When you give back in 2020, keep the CARES Act in mind as you file your taxes. You’ll also want to watch for potential changes to the rules around gifts in 2021.

Top 5 charitable causes

In 2019, these types of organizations received the most charitable giving. With new rules for deductions and an increased focus on healthare needs, the numbers may shift for 2020.
Source "Key Findings From Giving USA 2019: The Annual Report on Philanthropy," givingcompass.org, 2019

2. Donate stocks or bonds

 
Donating retirement income is not the only way you can financially support your favorite causes. You can also give stocks or bonds from your portfolio to the charities of your choice, and this may end up being a more tax-efficient method of giving. This includes securities like publicly traded stocks, bonds, and mutual funds. And, because you’d be donating them, you would be able to deduct the full fair market value of the assets without having to pay a capital gains tax on them. Better yet, neither would the charity.
 
If you plan to donate stocks or bonds, be sure to speak to a tax professional as well as your financial advisor so you understand the tax implications as well as the effect on your investment portfolio.1
 

3. Try a giving fund

 
One of the most effective ways to manage your charitable donations is through a donor-advised fund. A donor-advised fund is a charitable vehicle offered by many foundations and financial institutions. Once you’ve established a donor-advised fund account with cash or other assets such as stocks or bonds, you can invest the money you’ve put into the fund. This gives it a chance to grow tax-free for as long as you need it to. Usually, you can also receive a charitable deduction when you fund the account.
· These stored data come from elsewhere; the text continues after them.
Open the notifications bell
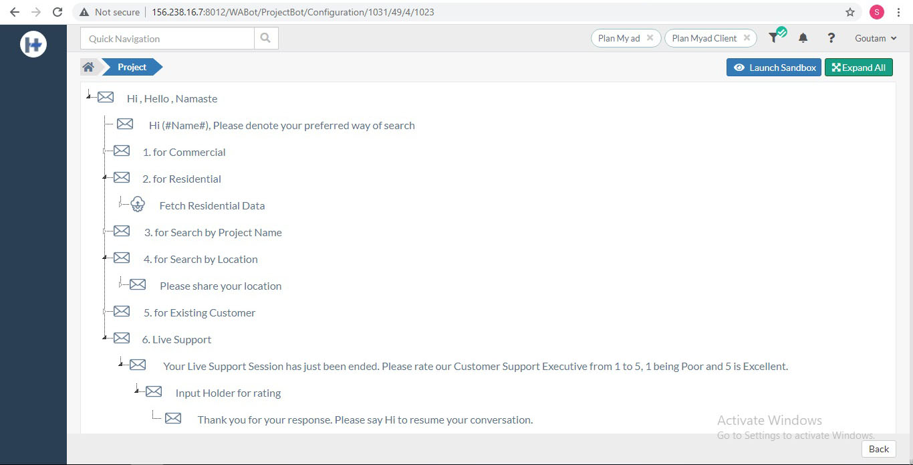 803,38
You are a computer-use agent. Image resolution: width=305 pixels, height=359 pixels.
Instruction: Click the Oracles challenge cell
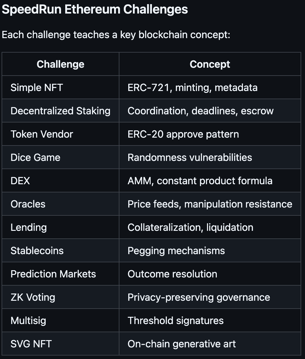coord(60,204)
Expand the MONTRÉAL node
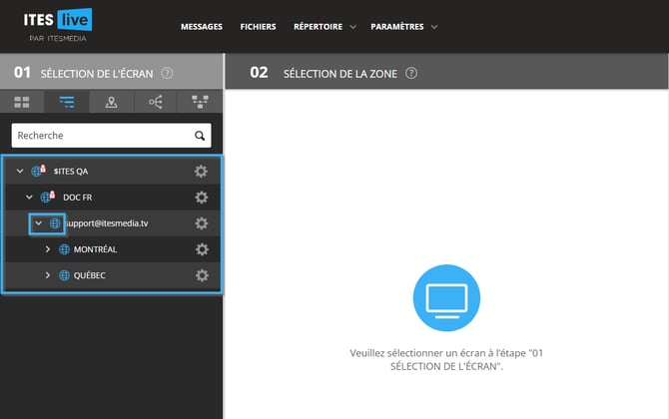 pos(48,249)
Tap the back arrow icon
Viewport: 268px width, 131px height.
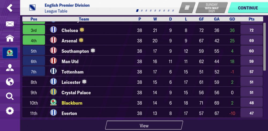click(x=10, y=8)

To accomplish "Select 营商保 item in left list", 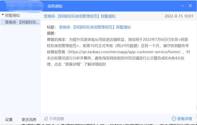I will point(22,22).
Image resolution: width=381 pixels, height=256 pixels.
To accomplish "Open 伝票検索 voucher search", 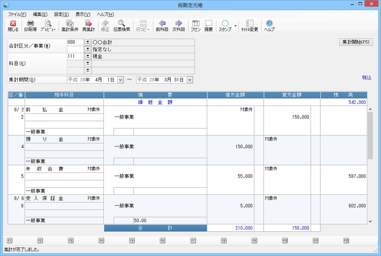I will point(121,26).
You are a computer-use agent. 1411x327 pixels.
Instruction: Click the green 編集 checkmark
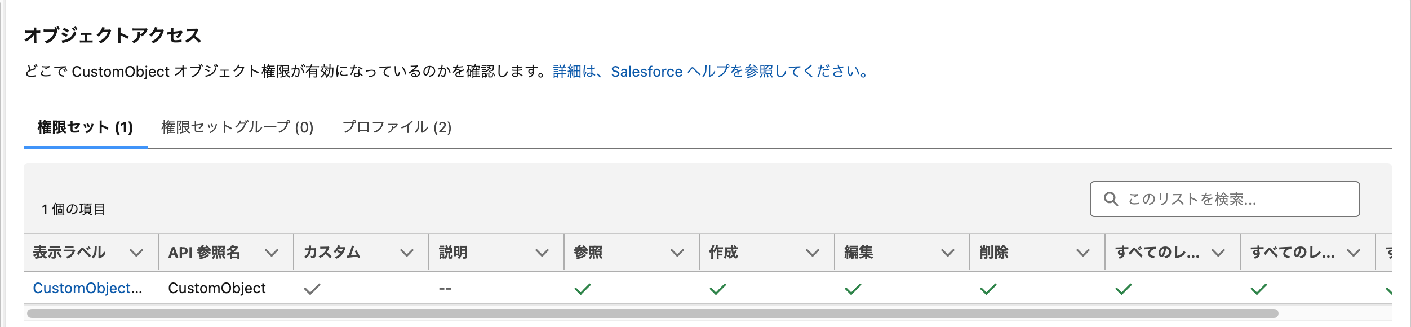853,289
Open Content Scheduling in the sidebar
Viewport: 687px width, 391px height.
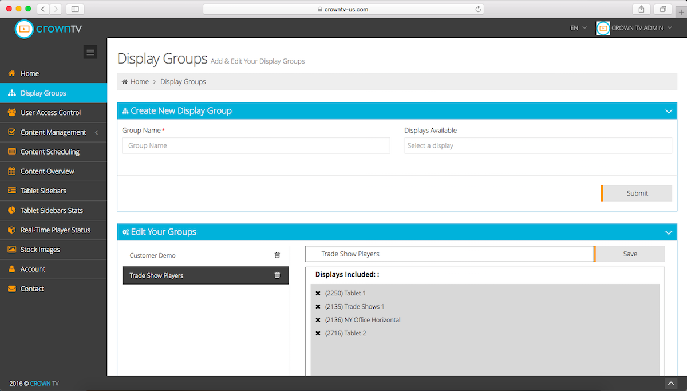50,152
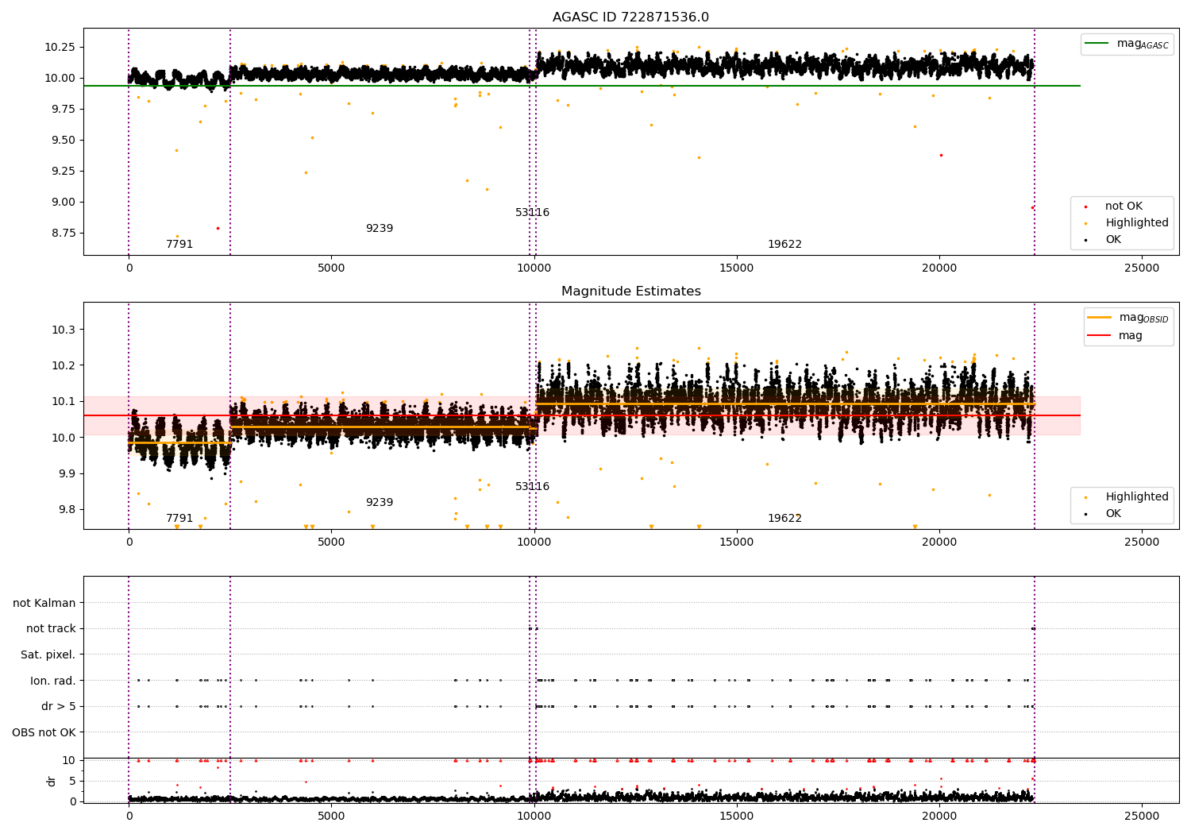Click obsid label 53116 in top plot
The height and width of the screenshot is (834, 1191).
pyautogui.click(x=532, y=213)
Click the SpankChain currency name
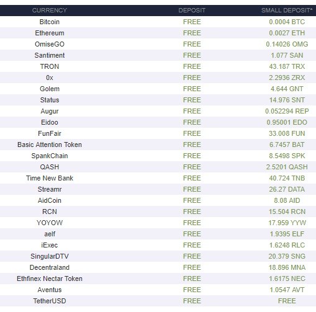The image size is (316, 312). click(x=50, y=156)
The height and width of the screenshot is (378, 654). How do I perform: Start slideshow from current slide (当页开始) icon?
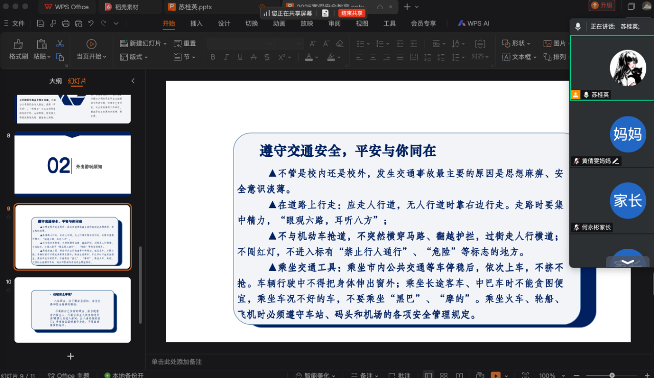pyautogui.click(x=91, y=44)
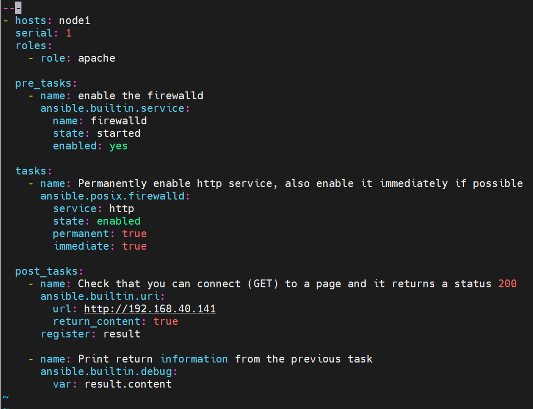Click the ansible.posix.firewalld module name
This screenshot has width=533, height=409.
[112, 196]
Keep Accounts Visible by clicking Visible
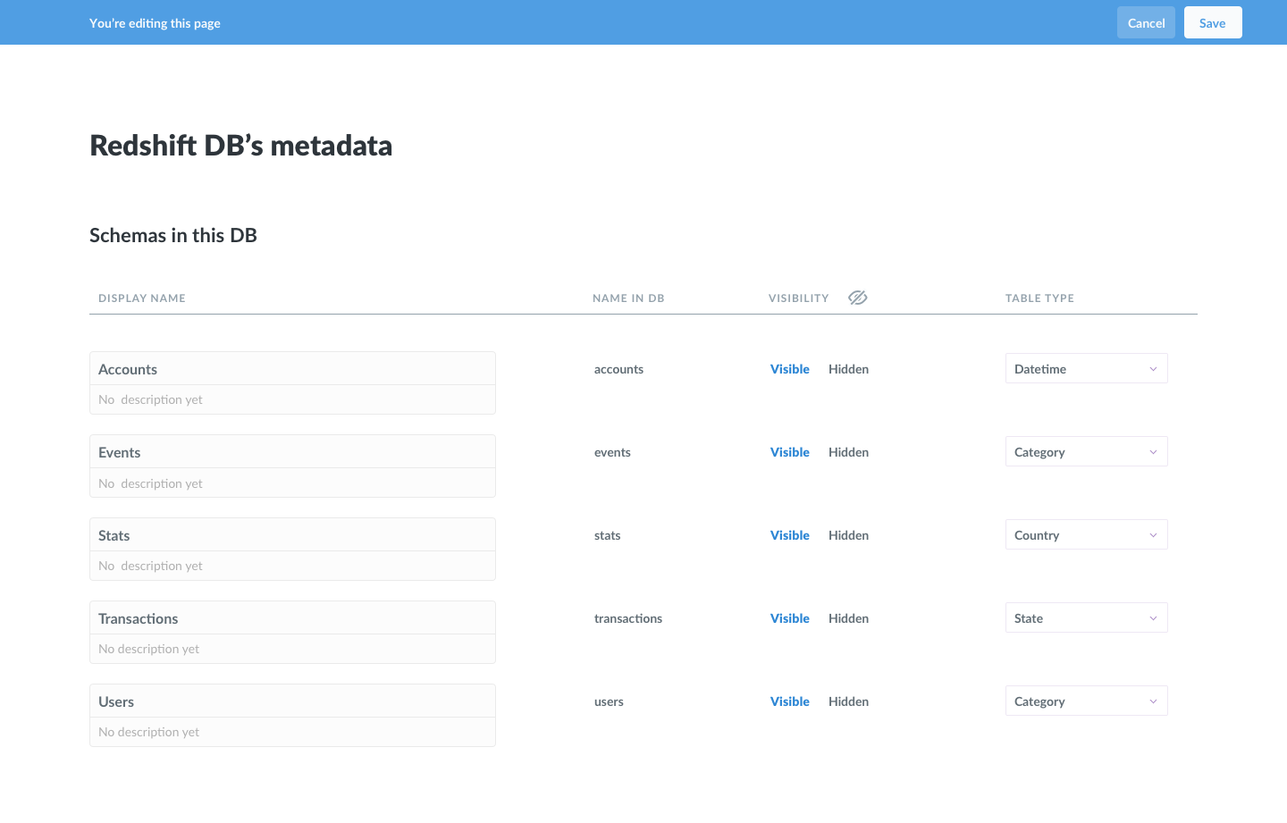This screenshot has height=823, width=1287. pyautogui.click(x=789, y=368)
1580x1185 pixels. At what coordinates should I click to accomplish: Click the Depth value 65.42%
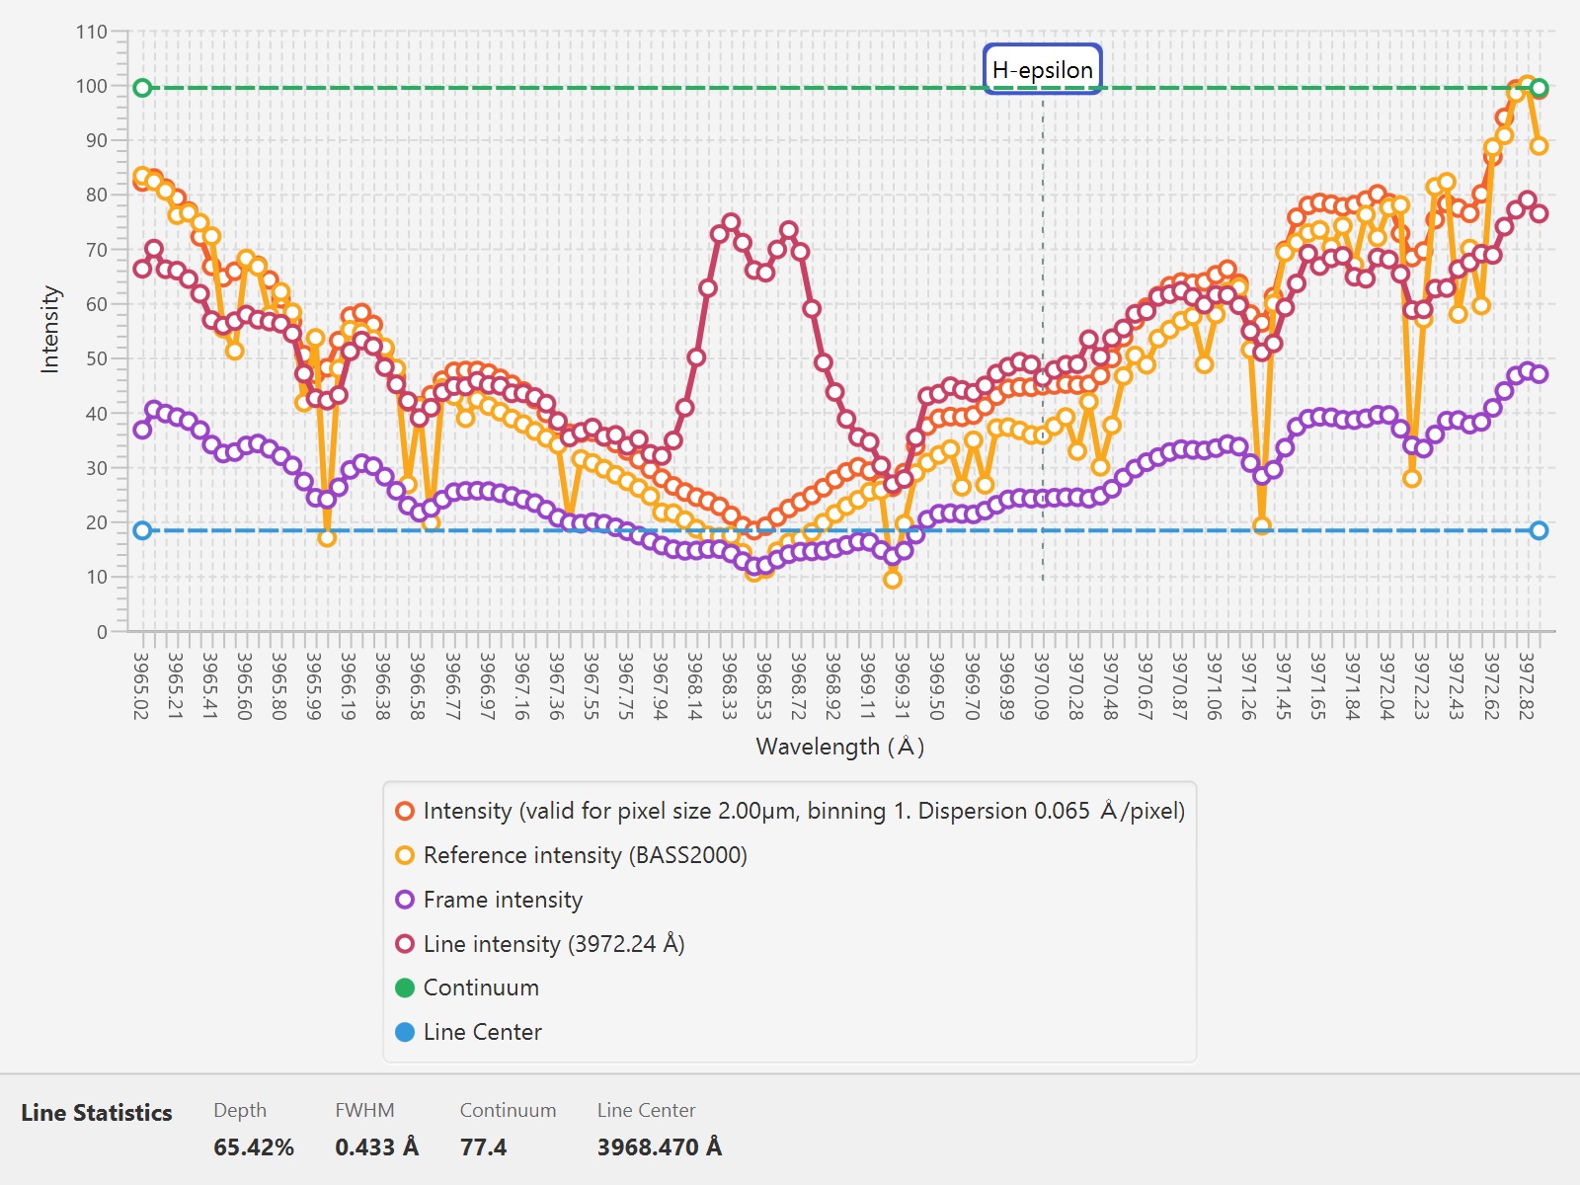(x=254, y=1147)
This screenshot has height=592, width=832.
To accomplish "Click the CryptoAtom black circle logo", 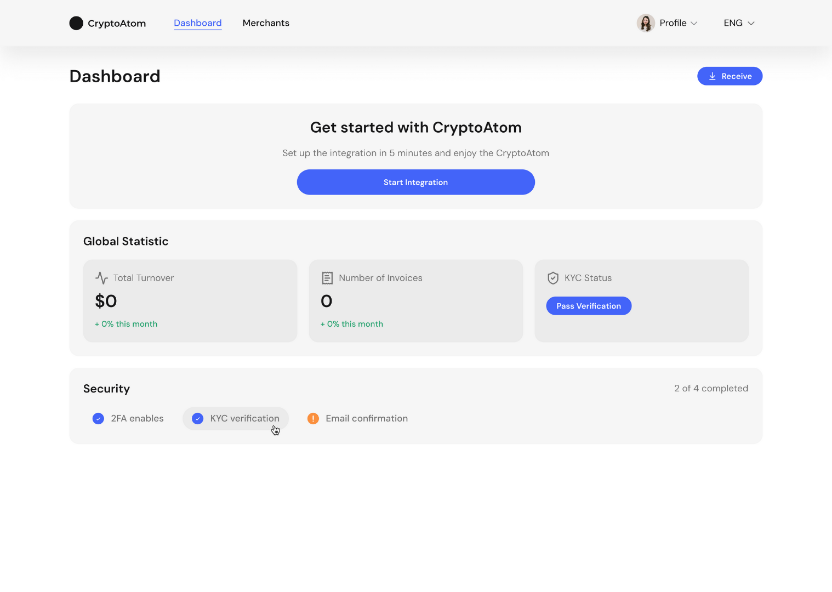I will click(x=76, y=23).
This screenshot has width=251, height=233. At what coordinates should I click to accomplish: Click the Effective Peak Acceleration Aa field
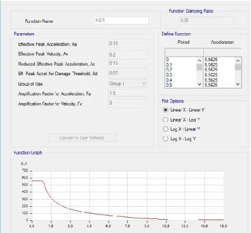point(128,43)
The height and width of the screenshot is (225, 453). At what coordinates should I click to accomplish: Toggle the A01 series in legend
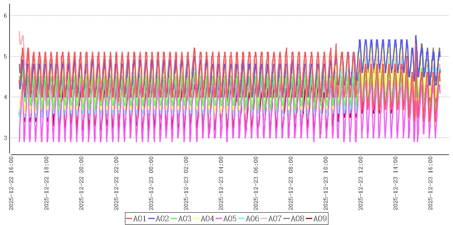[136, 219]
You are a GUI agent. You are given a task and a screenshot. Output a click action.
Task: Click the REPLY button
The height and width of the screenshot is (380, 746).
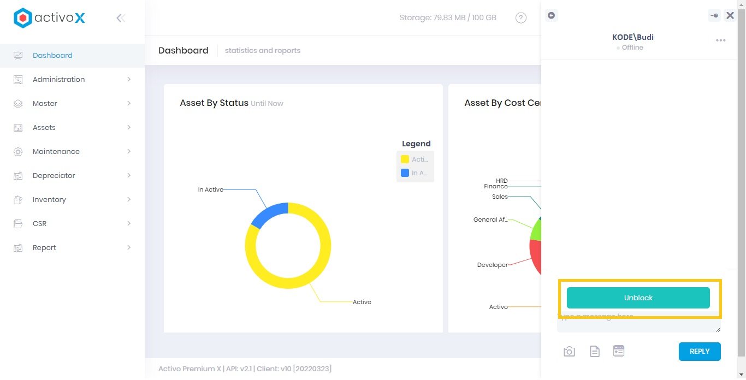(699, 352)
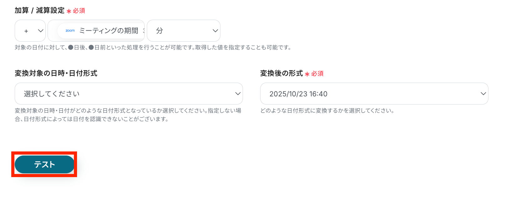Open the plus/minus operator dropdown
The height and width of the screenshot is (199, 511).
click(30, 31)
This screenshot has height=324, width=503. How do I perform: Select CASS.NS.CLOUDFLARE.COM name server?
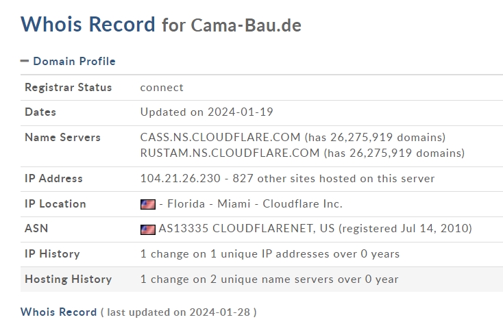coord(221,137)
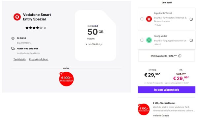This screenshot has height=119, width=198.
Task: Open the Tarifdetails link
Action: (19, 60)
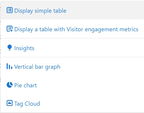
Task: Select the "Display simple table" label
Action: point(40,11)
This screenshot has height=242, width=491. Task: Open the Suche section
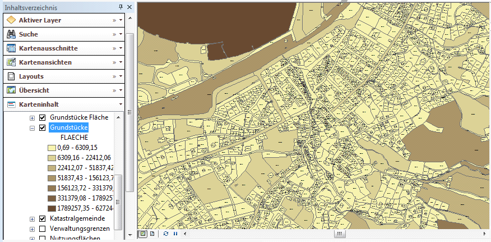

In addition to its tax advantages, a donor-advised fund makes it easy for you to act as  both donor and advisor, because you control when and to what organization each donation is made.
 

4. Volunteer from home

 
While you may not be able to volunteer in person right now, organizations around the country are looking for virtual volunteer support to help them manage through the pandemic. If you have a writing background, you may be able to help with communications. Some organizations are looking for volunteers to call people who are typically recipients of the charity’s offerings to make sure they are healthy and have everything they need. Or use your sewing skills to make masks that may help slow the spread of the virus and protect those most vulnerable.
 
These four options are good places to start thinking about strategically planning
your charitable efforts. When there are so many more people in need—and so many organizations working overtime to help fill those needs—it’s important to continue to be a part of the giving conversation.
1The TIAA group of companies does not provide legal or tax advice. Please consult your legal or tax advisor.